### Aim of the task
Report each line of the data that has "icon" somewhere in it.

### Input material
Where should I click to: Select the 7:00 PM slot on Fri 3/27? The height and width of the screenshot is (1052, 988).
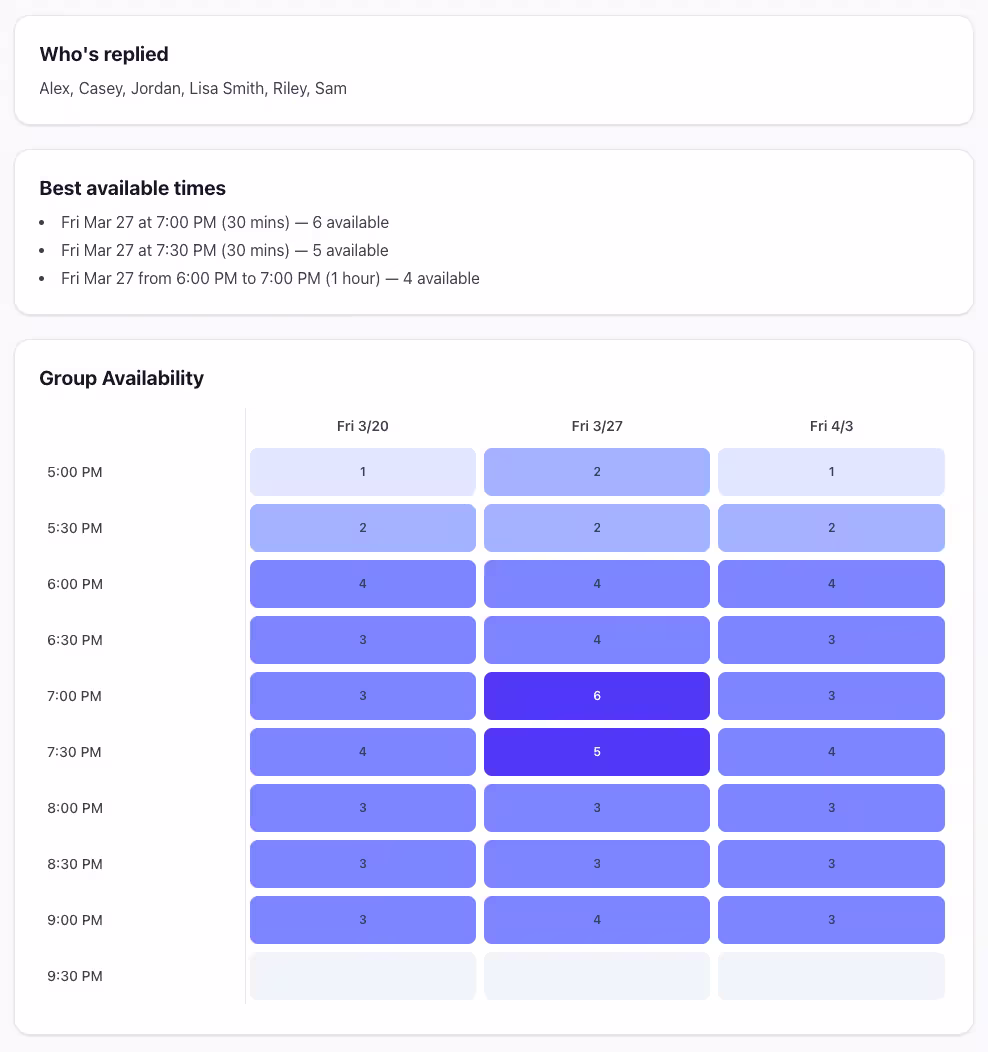(x=596, y=695)
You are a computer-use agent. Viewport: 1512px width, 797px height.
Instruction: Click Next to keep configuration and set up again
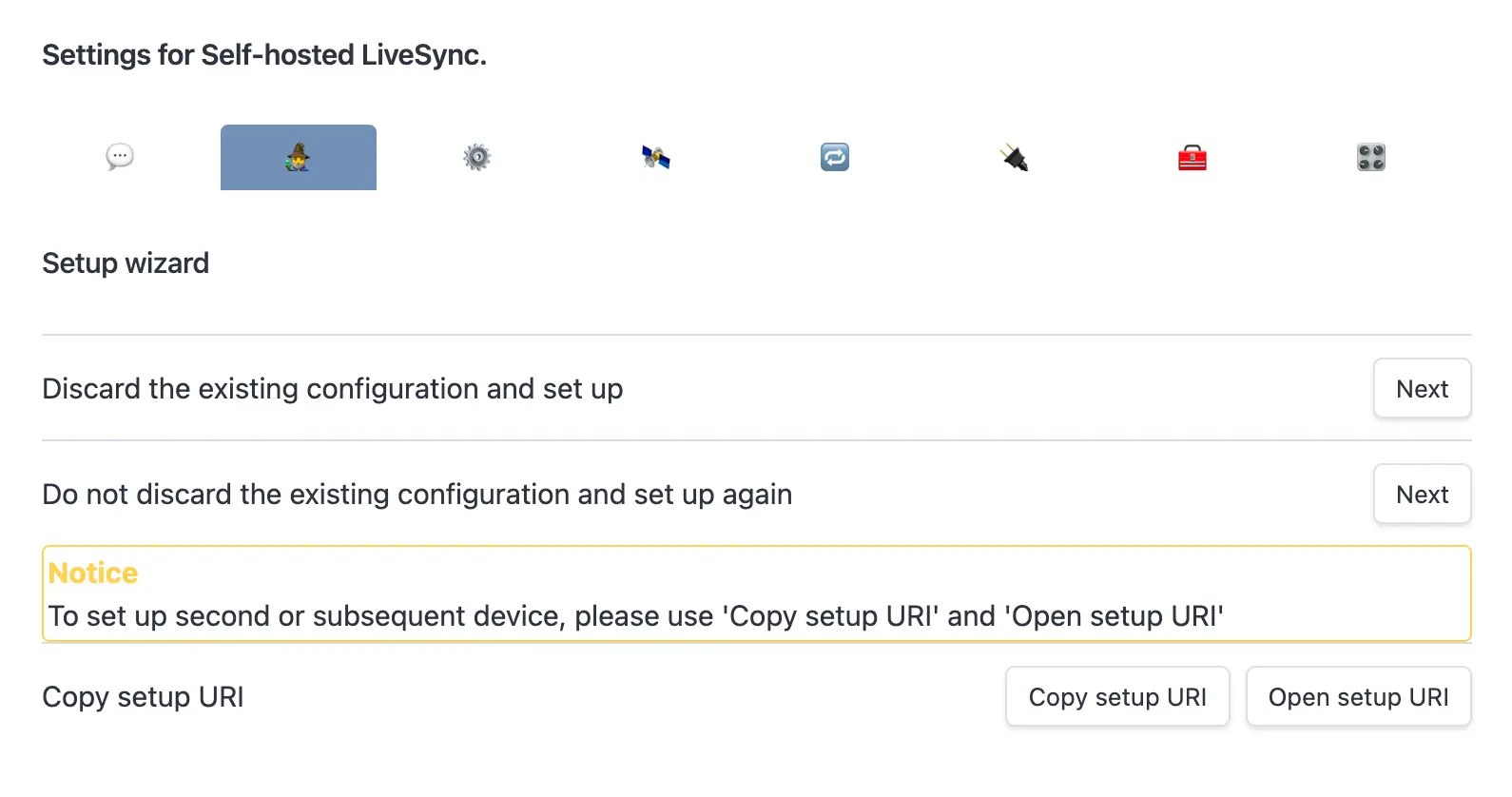tap(1422, 494)
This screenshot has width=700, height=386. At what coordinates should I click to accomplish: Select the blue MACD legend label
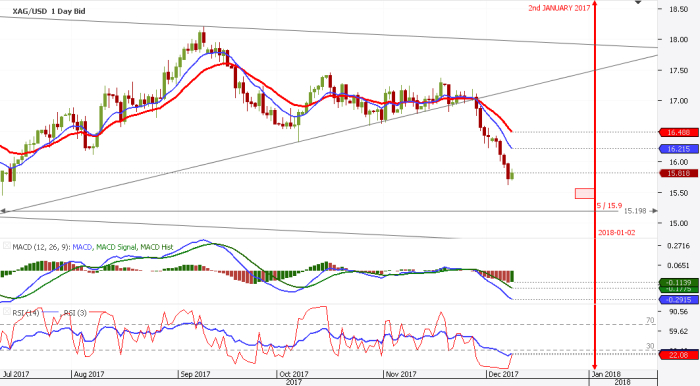tap(82, 247)
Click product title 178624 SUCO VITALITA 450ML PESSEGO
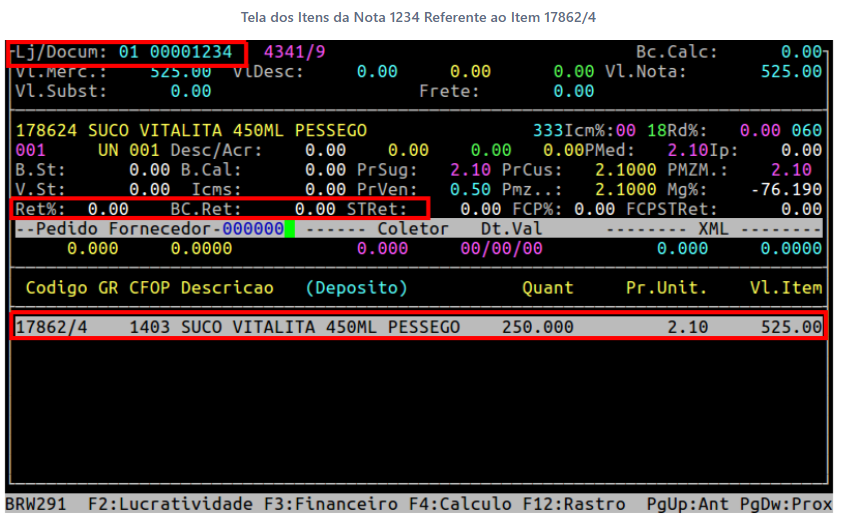Viewport: 841px width, 522px height. [x=190, y=131]
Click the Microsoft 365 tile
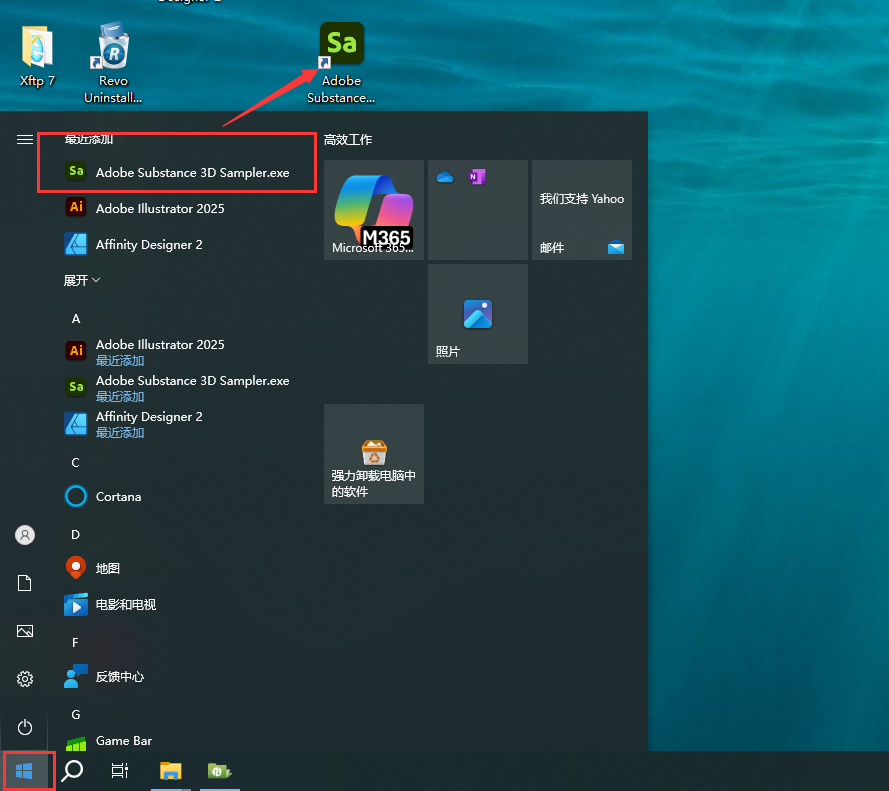 (373, 210)
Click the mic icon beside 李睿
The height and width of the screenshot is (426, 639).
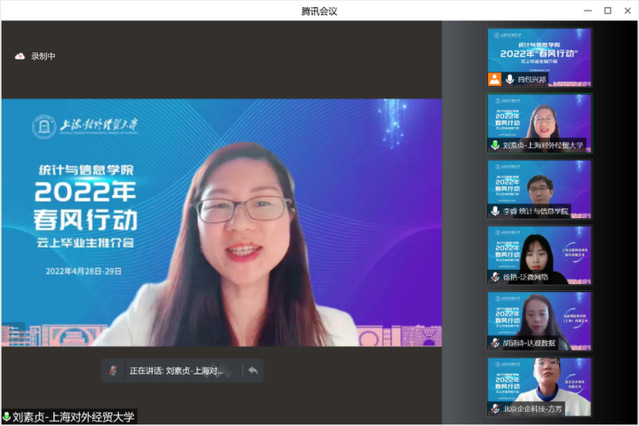pos(494,211)
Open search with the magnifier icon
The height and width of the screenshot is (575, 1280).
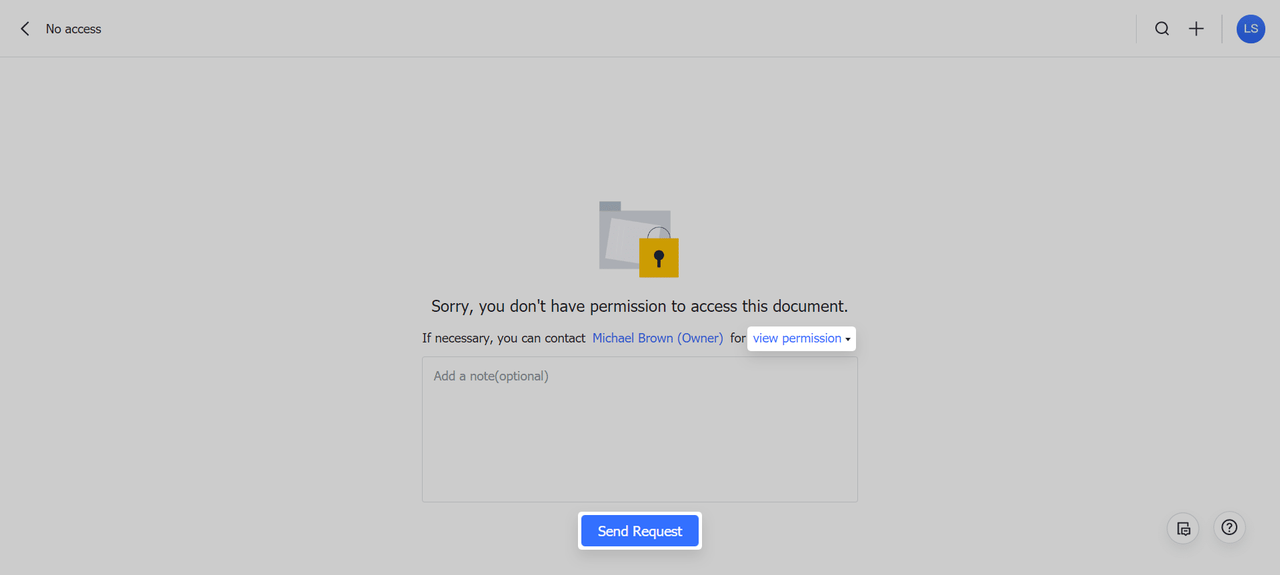point(1162,29)
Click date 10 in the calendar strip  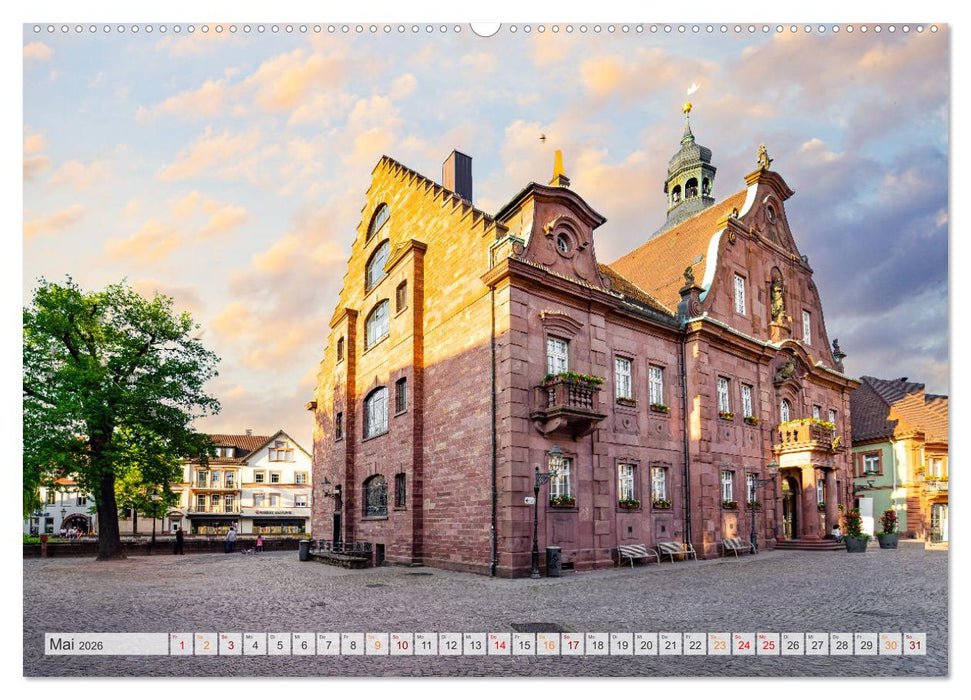pos(401,645)
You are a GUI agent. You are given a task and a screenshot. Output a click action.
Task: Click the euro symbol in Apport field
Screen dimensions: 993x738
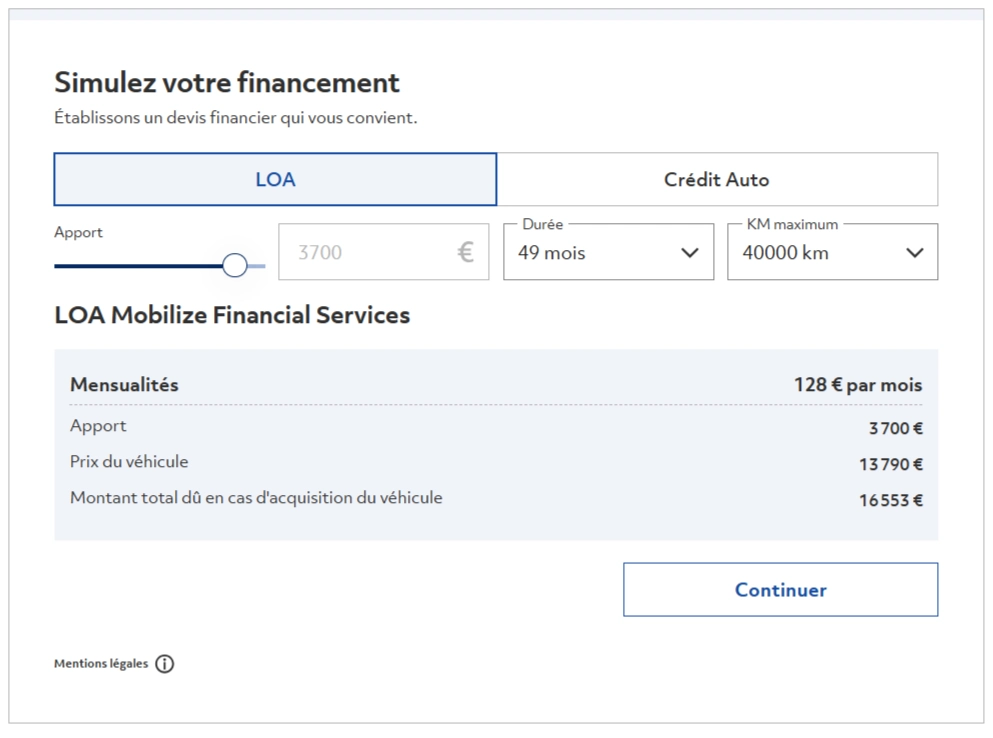(465, 252)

### Task result
Click the mic icon beside 李睿
Open search with the magnifier icon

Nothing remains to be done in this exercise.